**GIVEN EXERCISE:** Can you repeat the records word for word, from the line containing "Where should I click to: Click" through the end of the records, with both ends included? Leave the pictures out of your answer.

**INPUT DATA:**
□ □ □ □ □ □ □

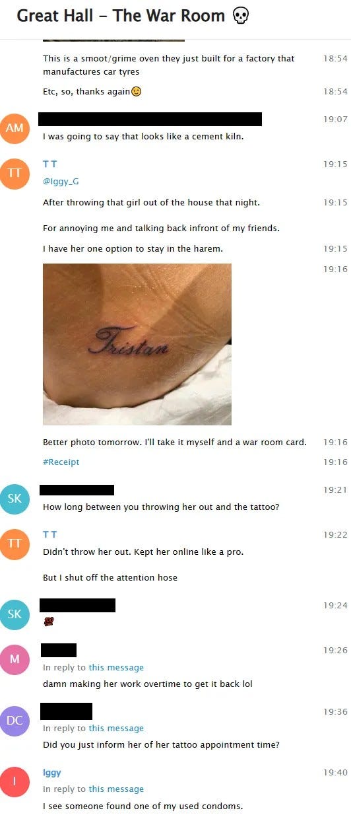Click the 19:40 timestamp on Iggy's message
The width and height of the screenshot is (351, 823).
(x=335, y=773)
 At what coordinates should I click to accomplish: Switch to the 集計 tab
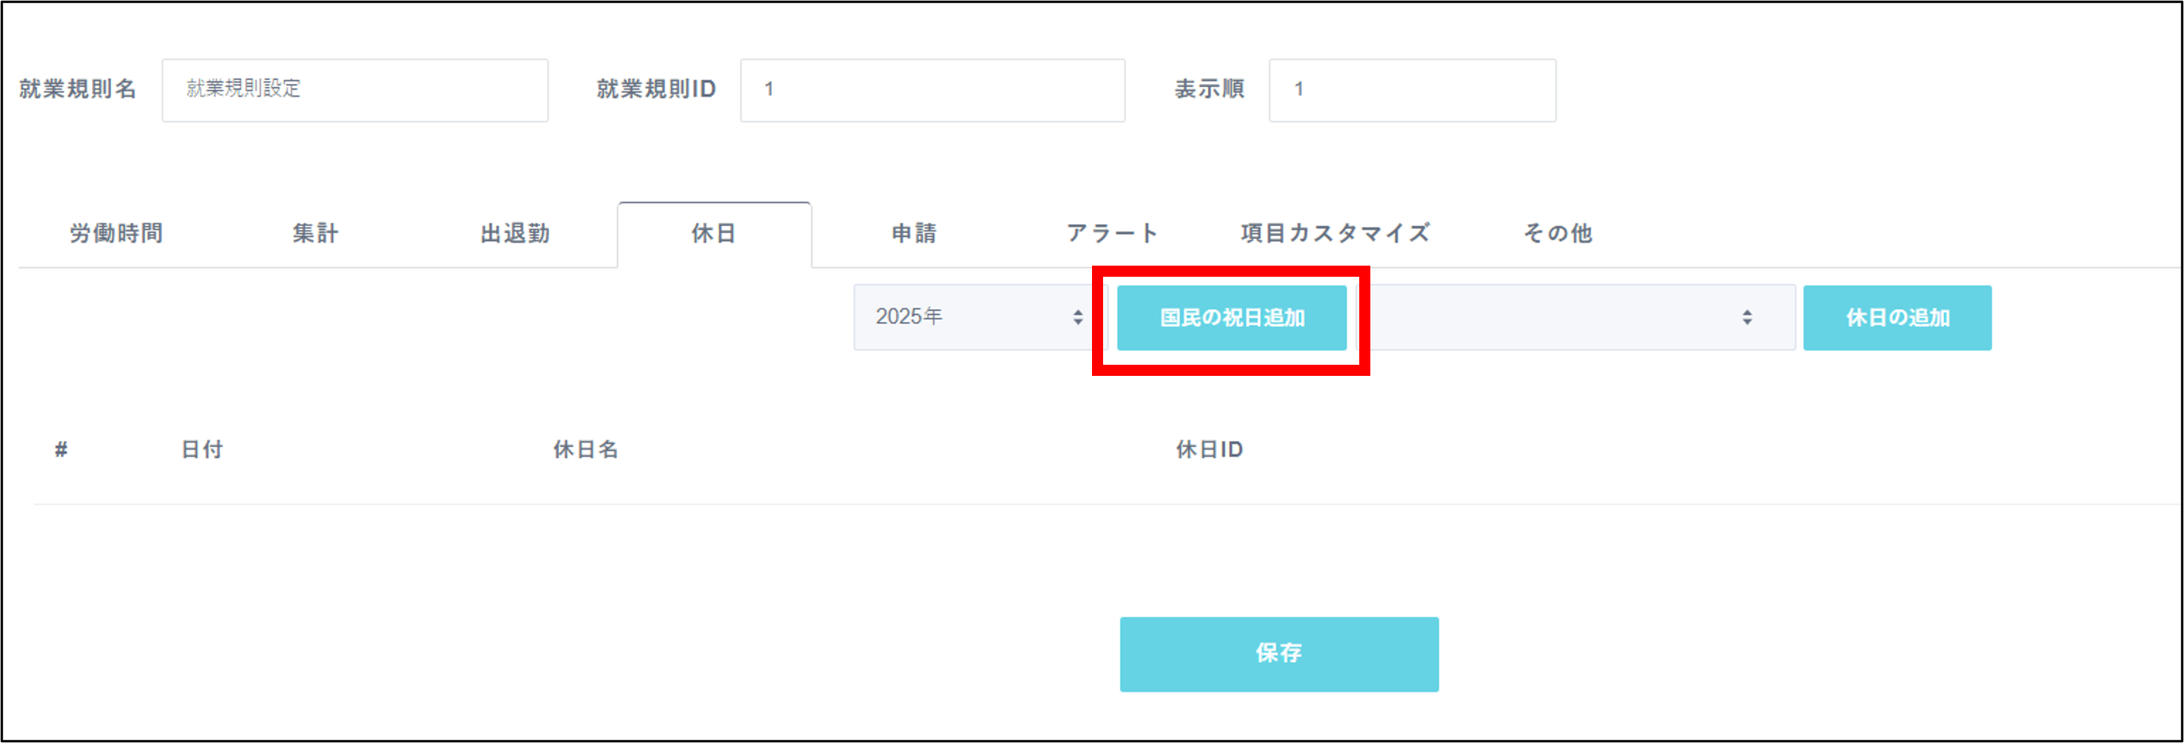[x=315, y=233]
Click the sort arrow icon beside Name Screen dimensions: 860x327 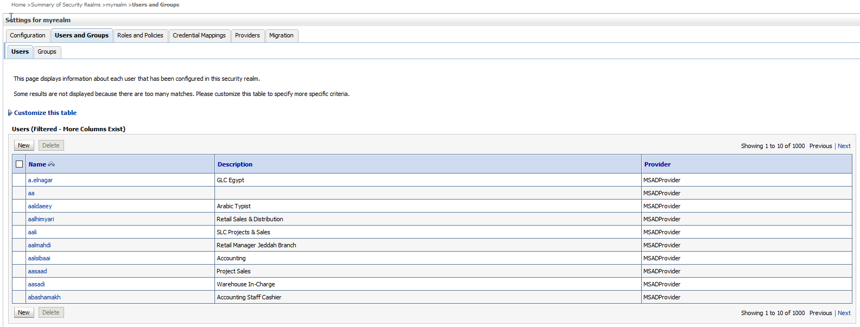pos(52,164)
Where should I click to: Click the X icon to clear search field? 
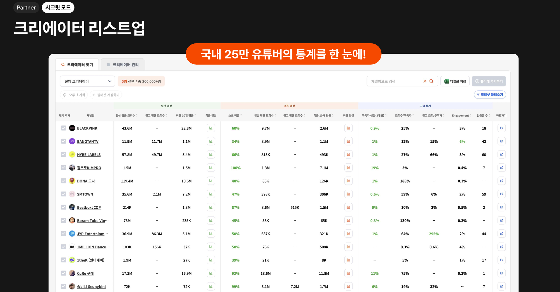[425, 81]
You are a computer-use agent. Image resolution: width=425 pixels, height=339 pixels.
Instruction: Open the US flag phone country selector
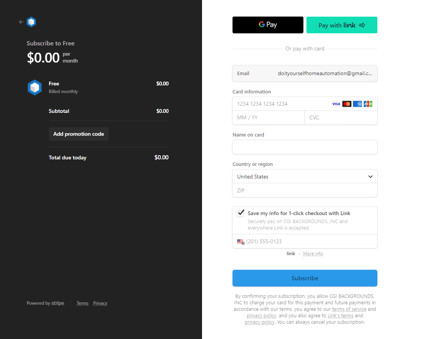click(240, 241)
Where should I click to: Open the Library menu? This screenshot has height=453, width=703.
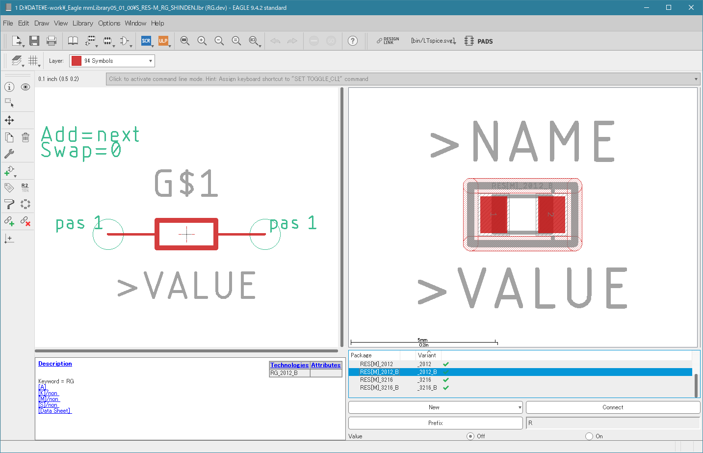[x=82, y=23]
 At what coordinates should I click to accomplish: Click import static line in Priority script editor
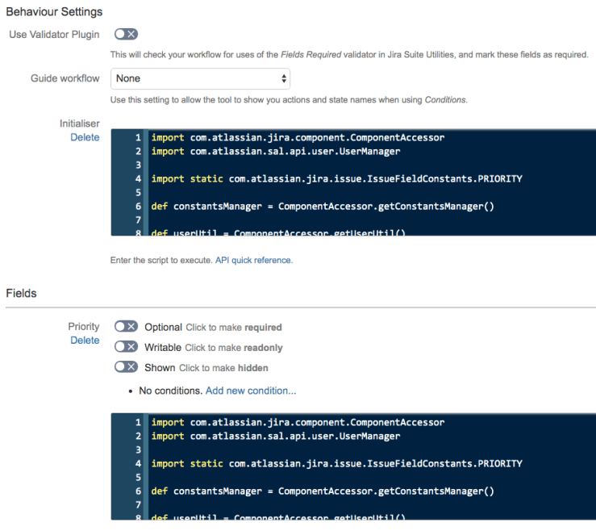336,463
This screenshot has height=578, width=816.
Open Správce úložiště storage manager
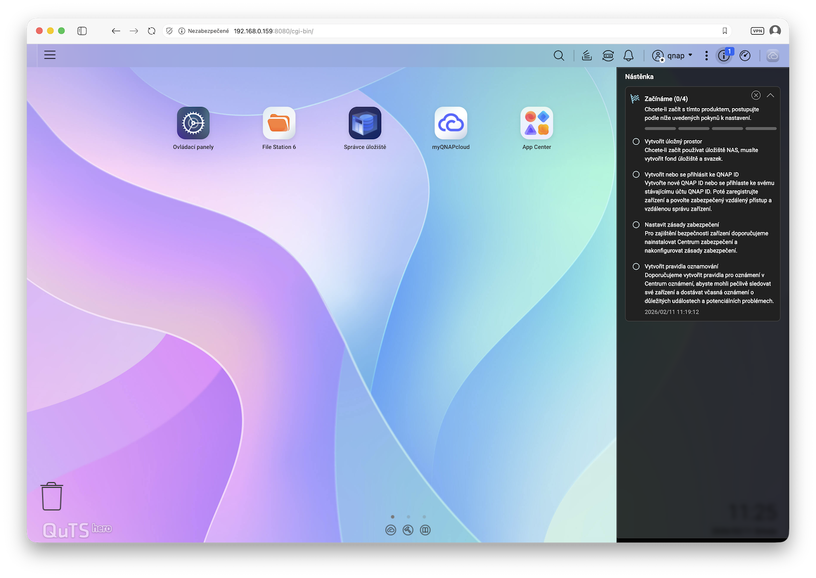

□ □ □ □ □ □ □

**THE SOLUTION:**
Where should I click to: Click the X icon to clear search field? 
[425, 81]
You are a computer-use agent. Image resolution: width=425 pixels, height=339 pixels.
Instruction: Open the US flag phone country selector
click(240, 241)
Where should I click to: Open the Library menu? This screenshot has height=453, width=703.
[x=82, y=23]
 At what coordinates should I click to accomplish: Click import static line in Priority script editor
336,463
This screenshot has height=578, width=816.
Open Správce úložiště storage manager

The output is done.